If using for NTA, calcein AM, etc., store at 4°C up to 2 days.
If doing further purification, store at 4°C up to 1 day before continuing, ideally do it on the same day.
100,000 x g spin - Isolation of Small EVs/ P100
Collect all supernatant from 20,000 x g spin and collect in 12 mL ultracentrifuge tube (Beckman 344059).
Fill tubes 80% with filtered 1X PBS.
Weigh correlating hanging buckets + tube + collected supernatant.
Opposite buckets need to be within 0.01 g! Ideally should show exactly the same readout on our balance.
Load buckets onto SW41 Ti rotor.
Make sure you check that BOTH hooks are in place. Buckets should freely swing. This is the most likely way a centrifuge will be imbalanced.
Put settings into XPN80 ultracentrifuge.
100,000 x g for 90 minutes at 4°C.
Start ultracentfigue when pressure is below 500 micron
Following spin, remove supernatant using a Pasteur pipette followed by a 200 microliter pipette and place in 15 mL tube for disposal.
The pellets are not visible, be very careful!
Resuspend pellet (P100) in 1 mL filtered 1X PBS to wash pellets and remove remaining media, place in microultracentrifuge tube (Beckman 347356).

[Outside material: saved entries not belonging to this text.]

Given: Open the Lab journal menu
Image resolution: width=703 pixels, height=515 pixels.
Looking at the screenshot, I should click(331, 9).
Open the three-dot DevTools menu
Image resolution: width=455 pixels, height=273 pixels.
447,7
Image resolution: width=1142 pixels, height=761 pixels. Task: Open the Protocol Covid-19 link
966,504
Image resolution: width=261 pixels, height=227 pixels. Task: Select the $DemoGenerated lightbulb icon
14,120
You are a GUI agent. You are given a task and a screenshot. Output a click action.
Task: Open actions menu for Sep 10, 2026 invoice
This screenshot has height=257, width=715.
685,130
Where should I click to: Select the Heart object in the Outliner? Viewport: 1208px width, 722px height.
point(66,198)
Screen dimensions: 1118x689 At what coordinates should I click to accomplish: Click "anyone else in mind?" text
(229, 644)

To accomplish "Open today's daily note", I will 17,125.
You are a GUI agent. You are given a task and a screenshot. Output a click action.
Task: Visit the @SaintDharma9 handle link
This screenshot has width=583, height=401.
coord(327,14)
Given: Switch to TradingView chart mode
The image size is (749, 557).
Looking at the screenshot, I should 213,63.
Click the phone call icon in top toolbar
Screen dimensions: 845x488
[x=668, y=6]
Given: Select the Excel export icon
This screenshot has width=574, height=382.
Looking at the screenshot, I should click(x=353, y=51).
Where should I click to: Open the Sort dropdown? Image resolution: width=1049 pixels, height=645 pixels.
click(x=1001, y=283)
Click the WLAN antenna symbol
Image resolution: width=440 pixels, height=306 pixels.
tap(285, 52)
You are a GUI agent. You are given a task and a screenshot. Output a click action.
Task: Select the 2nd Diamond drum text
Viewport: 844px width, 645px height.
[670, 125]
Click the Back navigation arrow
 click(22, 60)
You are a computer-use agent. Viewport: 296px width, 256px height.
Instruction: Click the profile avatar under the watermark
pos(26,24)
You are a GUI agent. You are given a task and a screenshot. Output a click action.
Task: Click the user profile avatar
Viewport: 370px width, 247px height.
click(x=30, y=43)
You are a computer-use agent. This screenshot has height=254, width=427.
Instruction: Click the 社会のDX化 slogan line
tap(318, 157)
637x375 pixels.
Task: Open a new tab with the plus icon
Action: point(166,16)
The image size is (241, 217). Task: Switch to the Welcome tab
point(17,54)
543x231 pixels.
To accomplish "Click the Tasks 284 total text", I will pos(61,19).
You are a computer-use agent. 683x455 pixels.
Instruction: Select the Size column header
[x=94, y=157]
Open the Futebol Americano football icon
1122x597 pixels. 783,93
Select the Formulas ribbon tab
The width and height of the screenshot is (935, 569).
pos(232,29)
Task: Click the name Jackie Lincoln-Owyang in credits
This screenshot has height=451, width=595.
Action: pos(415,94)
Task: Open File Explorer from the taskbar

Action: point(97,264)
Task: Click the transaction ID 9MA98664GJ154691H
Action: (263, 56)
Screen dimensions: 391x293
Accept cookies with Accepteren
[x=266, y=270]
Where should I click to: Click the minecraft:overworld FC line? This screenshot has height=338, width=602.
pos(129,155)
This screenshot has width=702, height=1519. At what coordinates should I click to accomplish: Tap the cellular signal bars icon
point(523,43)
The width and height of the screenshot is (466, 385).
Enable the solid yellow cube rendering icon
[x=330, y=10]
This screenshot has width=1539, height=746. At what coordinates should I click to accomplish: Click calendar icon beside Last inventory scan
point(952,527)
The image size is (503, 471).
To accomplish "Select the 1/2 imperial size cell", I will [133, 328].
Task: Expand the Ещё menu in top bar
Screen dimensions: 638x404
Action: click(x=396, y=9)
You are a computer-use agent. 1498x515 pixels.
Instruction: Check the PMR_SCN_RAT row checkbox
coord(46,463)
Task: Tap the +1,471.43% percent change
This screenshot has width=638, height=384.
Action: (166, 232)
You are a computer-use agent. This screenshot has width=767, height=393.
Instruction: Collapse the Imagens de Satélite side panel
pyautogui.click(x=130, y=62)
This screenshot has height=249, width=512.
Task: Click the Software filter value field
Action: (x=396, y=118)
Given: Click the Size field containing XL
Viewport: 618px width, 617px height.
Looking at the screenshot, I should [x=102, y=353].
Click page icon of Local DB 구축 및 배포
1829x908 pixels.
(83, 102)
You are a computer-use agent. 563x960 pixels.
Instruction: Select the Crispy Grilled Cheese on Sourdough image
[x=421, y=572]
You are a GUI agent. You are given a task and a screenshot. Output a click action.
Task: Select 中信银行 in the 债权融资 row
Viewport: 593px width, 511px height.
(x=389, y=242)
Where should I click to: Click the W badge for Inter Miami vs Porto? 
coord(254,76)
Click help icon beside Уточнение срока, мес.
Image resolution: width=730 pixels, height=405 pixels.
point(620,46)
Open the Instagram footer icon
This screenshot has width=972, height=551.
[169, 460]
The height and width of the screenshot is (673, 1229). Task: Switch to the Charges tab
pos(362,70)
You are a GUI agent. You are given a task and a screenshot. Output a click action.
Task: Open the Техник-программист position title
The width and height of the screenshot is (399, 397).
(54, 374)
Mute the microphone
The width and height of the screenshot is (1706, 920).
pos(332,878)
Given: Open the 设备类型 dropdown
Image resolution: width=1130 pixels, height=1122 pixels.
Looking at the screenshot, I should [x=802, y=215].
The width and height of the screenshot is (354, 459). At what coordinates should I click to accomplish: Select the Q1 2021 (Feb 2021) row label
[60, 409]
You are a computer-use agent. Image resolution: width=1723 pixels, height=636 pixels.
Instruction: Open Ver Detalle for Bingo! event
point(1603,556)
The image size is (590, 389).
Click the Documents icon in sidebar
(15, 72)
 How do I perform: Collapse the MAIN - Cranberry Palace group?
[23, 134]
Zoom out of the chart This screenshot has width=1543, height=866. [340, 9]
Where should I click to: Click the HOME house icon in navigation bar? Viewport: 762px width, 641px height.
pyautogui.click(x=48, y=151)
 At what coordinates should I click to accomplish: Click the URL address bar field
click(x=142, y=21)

Collect TLS 55 from fridge and place filled tubes in buckets.
Weigh tubes and buckets, again have weights equal.
Spin washed P100 samples at 100,000 x g for 90 minutes at 4°C using small ultracentrifuge.
Follow instructions above for first spin.
Resuspend P100 pellet in 75-100 microliters of 1X PBS.
If using for Immunoblotting with no subsequent steps (e.g., Proteinase K treatment or iodixanol separation), immediately denature with 4X denaturing buffer and store at -20°C.
If using for NTA, calcein AM, etc., store at 4°C up to 2 days.
If doing further purification, store at 4°C up to 1 day before continuing, ideally do it on the same day.